What you will do: Please restate the data exactly, from the first line to the last.

==================================================

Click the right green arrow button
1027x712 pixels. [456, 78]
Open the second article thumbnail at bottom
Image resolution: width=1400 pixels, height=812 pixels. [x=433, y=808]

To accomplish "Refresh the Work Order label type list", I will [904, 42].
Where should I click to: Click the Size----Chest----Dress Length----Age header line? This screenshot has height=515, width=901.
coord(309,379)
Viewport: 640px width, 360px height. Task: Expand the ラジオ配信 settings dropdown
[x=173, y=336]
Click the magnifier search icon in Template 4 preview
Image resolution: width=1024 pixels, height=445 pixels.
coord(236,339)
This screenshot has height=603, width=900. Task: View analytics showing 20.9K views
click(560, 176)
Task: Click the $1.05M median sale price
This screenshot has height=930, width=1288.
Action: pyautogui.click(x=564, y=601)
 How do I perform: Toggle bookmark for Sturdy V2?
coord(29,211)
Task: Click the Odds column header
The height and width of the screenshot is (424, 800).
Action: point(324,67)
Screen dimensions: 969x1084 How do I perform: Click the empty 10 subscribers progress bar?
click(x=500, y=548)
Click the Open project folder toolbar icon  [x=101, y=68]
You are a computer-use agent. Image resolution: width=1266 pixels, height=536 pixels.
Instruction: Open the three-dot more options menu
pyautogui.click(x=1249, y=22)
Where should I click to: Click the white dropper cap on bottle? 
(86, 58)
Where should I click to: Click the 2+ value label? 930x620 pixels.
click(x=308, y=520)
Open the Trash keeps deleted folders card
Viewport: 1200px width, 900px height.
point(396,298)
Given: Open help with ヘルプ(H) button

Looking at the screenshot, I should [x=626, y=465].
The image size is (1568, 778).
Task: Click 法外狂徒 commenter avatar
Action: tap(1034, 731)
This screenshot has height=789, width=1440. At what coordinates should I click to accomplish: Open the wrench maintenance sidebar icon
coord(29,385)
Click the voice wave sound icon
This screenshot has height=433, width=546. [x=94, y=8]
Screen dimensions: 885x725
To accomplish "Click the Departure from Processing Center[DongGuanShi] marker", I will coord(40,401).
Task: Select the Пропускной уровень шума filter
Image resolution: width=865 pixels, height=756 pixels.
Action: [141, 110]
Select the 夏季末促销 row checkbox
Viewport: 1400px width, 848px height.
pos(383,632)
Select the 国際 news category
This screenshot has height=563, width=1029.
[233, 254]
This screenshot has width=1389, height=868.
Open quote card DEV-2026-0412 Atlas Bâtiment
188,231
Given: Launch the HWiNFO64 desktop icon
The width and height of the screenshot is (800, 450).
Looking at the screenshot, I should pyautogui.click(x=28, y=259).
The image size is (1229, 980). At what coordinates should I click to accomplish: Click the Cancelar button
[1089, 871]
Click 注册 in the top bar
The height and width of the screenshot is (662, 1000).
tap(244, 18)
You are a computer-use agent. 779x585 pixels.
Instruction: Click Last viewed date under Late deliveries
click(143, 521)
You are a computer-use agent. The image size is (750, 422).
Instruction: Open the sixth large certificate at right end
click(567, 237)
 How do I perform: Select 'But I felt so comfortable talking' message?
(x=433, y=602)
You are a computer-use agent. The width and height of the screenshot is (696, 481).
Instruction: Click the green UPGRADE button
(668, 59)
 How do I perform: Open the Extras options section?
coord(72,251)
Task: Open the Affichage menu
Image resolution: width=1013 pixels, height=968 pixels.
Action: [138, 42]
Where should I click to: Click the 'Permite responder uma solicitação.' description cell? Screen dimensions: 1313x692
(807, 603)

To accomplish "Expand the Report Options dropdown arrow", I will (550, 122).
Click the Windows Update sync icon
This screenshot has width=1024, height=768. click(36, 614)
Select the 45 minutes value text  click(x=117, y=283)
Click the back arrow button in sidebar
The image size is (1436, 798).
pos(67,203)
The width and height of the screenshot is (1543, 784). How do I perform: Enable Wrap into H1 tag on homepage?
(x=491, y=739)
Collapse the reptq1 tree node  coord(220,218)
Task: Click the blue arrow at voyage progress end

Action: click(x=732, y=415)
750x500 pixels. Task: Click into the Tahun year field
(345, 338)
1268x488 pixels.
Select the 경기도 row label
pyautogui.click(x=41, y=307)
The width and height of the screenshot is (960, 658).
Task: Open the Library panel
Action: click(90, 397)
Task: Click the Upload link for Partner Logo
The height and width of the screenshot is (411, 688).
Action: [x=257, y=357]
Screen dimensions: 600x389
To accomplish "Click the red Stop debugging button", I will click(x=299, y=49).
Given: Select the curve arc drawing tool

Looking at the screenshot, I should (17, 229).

==================================================

Answer for this exercise:
Click the right green arrow button
1027x712 pixels. [456, 78]
Open the second article thumbnail at bottom
Image resolution: width=1400 pixels, height=812 pixels. [x=433, y=808]

To accomplish "Refresh the Work Order label type list", I will [904, 42].
Where should I click to: Click the Size----Chest----Dress Length----Age header line? This screenshot has height=515, width=901.
coord(309,379)
Viewport: 640px width, 360px height. Task: Expand the ラジオ配信 settings dropdown
[x=173, y=336]
Click the magnifier search icon in Template 4 preview
Image resolution: width=1024 pixels, height=445 pixels.
coord(236,339)
This screenshot has height=603, width=900. Task: View analytics showing 20.9K views
click(560, 176)
Task: Click the $1.05M median sale price
This screenshot has height=930, width=1288.
Action: pyautogui.click(x=564, y=601)
 How do I perform: Toggle bookmark for Sturdy V2?
coord(29,211)
Task: Click the Odds column header
The height and width of the screenshot is (424, 800).
Action: point(324,67)
Screen dimensions: 969x1084 How do I perform: Click the empty 10 subscribers progress bar?
click(x=500, y=548)
Click the Open project folder toolbar icon  [x=101, y=68]
You are a computer-use agent. Image resolution: width=1266 pixels, height=536 pixels.
Instruction: Open the three-dot more options menu
pyautogui.click(x=1249, y=22)
Where should I click to: Click the white dropper cap on bottle? 
(86, 58)
Where should I click to: Click the 2+ value label? 930x620 pixels.
click(x=308, y=520)
Open the Trash keeps deleted folders card
Viewport: 1200px width, 900px height.
point(396,298)
Given: Open help with ヘルプ(H) button

Looking at the screenshot, I should [x=626, y=465].
The image size is (1568, 778).
Task: Click 法外狂徒 commenter avatar
Action: tap(1034, 731)
This screenshot has height=789, width=1440. At what coordinates should I click to accomplish: Open the wrench maintenance sidebar icon
coord(29,385)
Click the voice wave sound icon
This screenshot has height=433, width=546. [x=94, y=8]
Screen dimensions: 885x725
To accomplish "Click the Departure from Processing Center[DongGuanShi] marker", I will coord(40,401).
Task: Select the Пропускной уровень шума filter
Image resolution: width=865 pixels, height=756 pixels.
Action: [141, 110]
Select the 夏季末促销 row checkbox
Viewport: 1400px width, 848px height.
pos(383,632)
Select the 国際 news category
This screenshot has height=563, width=1029.
[233, 254]
This screenshot has width=1389, height=868.
Open quote card DEV-2026-0412 Atlas Bâtiment
188,231
Given: Launch the HWiNFO64 desktop icon
The width and height of the screenshot is (800, 450).
Looking at the screenshot, I should pyautogui.click(x=28, y=259).
The image size is (1229, 980). At what coordinates should I click to accomplish: Click the Cancelar button
[1089, 871]
Click 注册 in the top bar
The height and width of the screenshot is (662, 1000).
tap(244, 18)
You are a computer-use agent. 779x585 pixels.
Instruction: Click Last viewed date under Late deliveries
click(143, 521)
You are a computer-use agent. The image size is (750, 422).
Instruction: Open the sixth large certificate at right end
click(567, 237)
 How do I perform: Select 'But I felt so comfortable talking' message?
(x=433, y=602)
You are a computer-use agent. The width and height of the screenshot is (696, 481).
Instruction: Click the green UPGRADE button
(668, 59)
 How do I perform: Open the Extras options section?
coord(72,251)
Task: Open the Affichage menu
Image resolution: width=1013 pixels, height=968 pixels.
Action: [138, 42]
Where should I click to: Click the 'Permite responder uma solicitação.' description cell? Screen dimensions: 1313x692
(807, 603)

To accomplish "Expand the Report Options dropdown arrow", I will (550, 122).
Click the Windows Update sync icon
This screenshot has width=1024, height=768. click(36, 614)
Select the 45 minutes value text  click(x=117, y=283)
Click the back arrow button in sidebar
The image size is (1436, 798).
pos(67,203)
The width and height of the screenshot is (1543, 784). How do I perform: Enable Wrap into H1 tag on homepage?
(x=491, y=739)
Collapse the reptq1 tree node  coord(220,218)
Task: Click the blue arrow at voyage progress end

Action: click(x=732, y=415)
750x500 pixels. Task: Click into the Tahun year field
(345, 338)
1268x488 pixels.
Select the 경기도 row label
pyautogui.click(x=41, y=307)
The width and height of the screenshot is (960, 658).
Task: Open the Library panel
Action: click(90, 397)
Task: Click the Upload link for Partner Logo
The height and width of the screenshot is (411, 688).
Action: [x=257, y=357]
Screen dimensions: 600x389
To accomplish "Click the red Stop debugging button", I will click(x=299, y=49).
Given: Select the curve arc drawing tool

Looking at the screenshot, I should (17, 229).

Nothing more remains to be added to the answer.